** START OF Excerpted text **

Summary
holding trial court's reason for its judgment was apparent when the trial court ruled on one issue
Summary of this case from J.R.'s Landscaping & Sprinkler Sys., Inc. v. City of CrosbytonOpinion
No. 04-93-00758-CV.
July 20, 1994. Rehearing Denied August 31, 1994.
Appeal from 224th District Court, Bexar County, Michael Peden, J.
Shelton E. Padgett, Akin, Gump, Strauss, Hauer Feld, L.L.P., San Antonio, for appellant.
Anthony Aterno, Asst. Atty. Gen., Taxation Div., Austin, for appellees.
Before BUTTS, RICKHOFF and HARDBERGER, JJ.
OPINION
This is an appeal from an action challenging an administrative decision of the Texas Employment Commission (hereafter "TEC") under the Texas Payday Law. TEX.REV.CIV.STAT.ANN. art. 5155, recently codified as Chapter 61 of the TEXAS LABOR CODE by act of April 1, 1993, H.B. 752, 73rd Leg., R.S., ch. 269, Sec. 1, 7 Vernon's Texas Session Law Service (1993). We affirm.

** END OF Excerpted text **

> [Prompt 1]:
Answer these from the court opinion excerpt:
(a) Which district court did the appeal come from?
(b) Who represented the appellees?
(c) On what date was rehearing denied?
> [Prompt 2]:
Rewrite the part of the court opinion excerpt starting with "Before BUTTS, RICKHOFF" and going on through "(1993). We affirm.", replacing "administrative decision" with "agency ruling".

** START OF Entries shown **

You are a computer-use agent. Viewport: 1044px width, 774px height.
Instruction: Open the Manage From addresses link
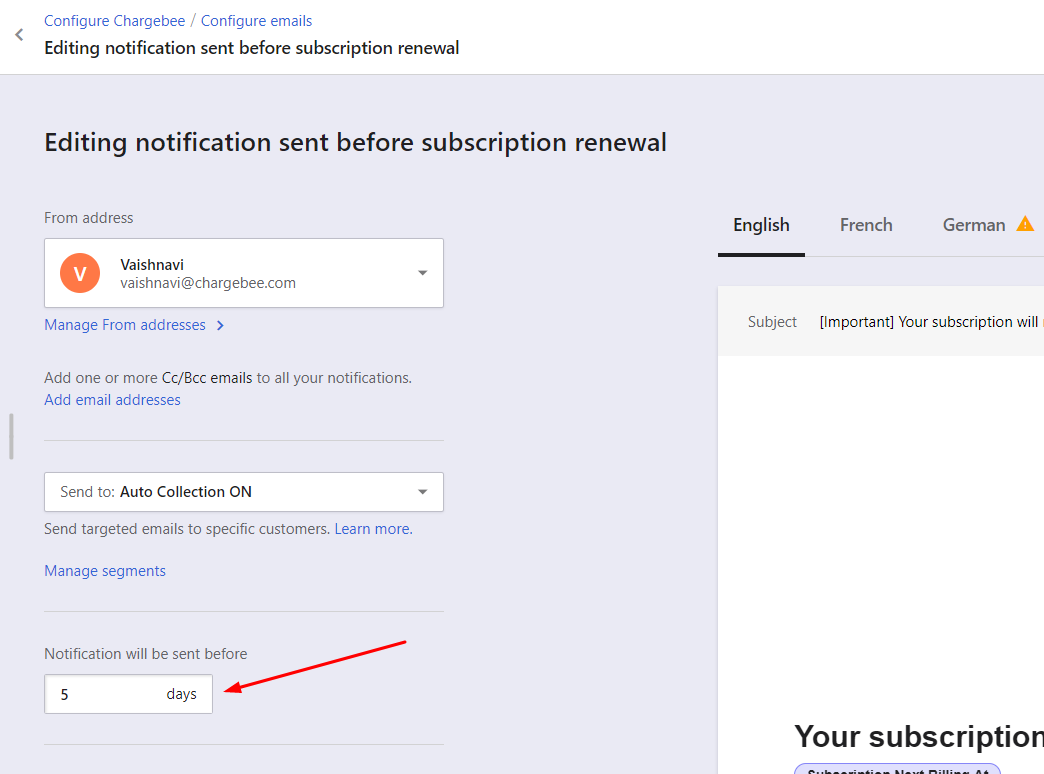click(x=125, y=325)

** END OF Entries shown **
** START OF Entries shown **

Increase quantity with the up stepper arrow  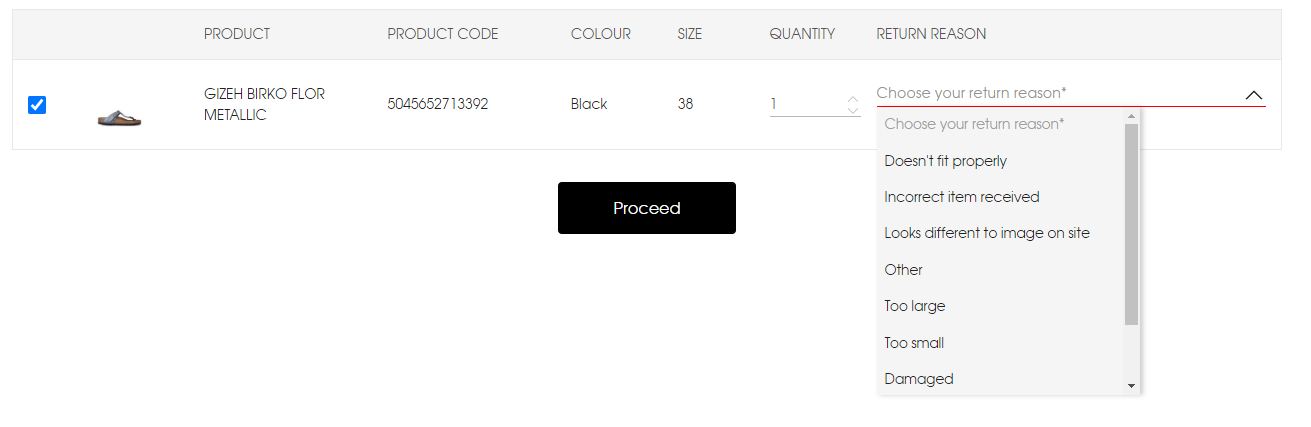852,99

** END OF Entries shown **

> [Written reply 1]:
(a) The 224th District Court, Bexar County.
(b) Anthony Aterno, Asst. Atty. Gen., Taxation Div., Austin.
(c) August 31, 1994.

> [Written reply 2]:
Before BUTTS, RICKHOFF and HARDBERGER, JJ.
OPINION
This is an appeal from an action challenging an agency ruling of the Texas Employment Commission (hereafter "TEC") under the Texas Payday Law. TEX.REV.CIV.STAT.ANN. art. 5155, recently codified as Chapter 61 of the TEXAS LABOR CODE by act of April 1, 1993, H.B. 752, 73rd Leg., R.S., ch. 269, Sec. 1, 7 Vernon's Texas Session Law Service (1993). We affirm.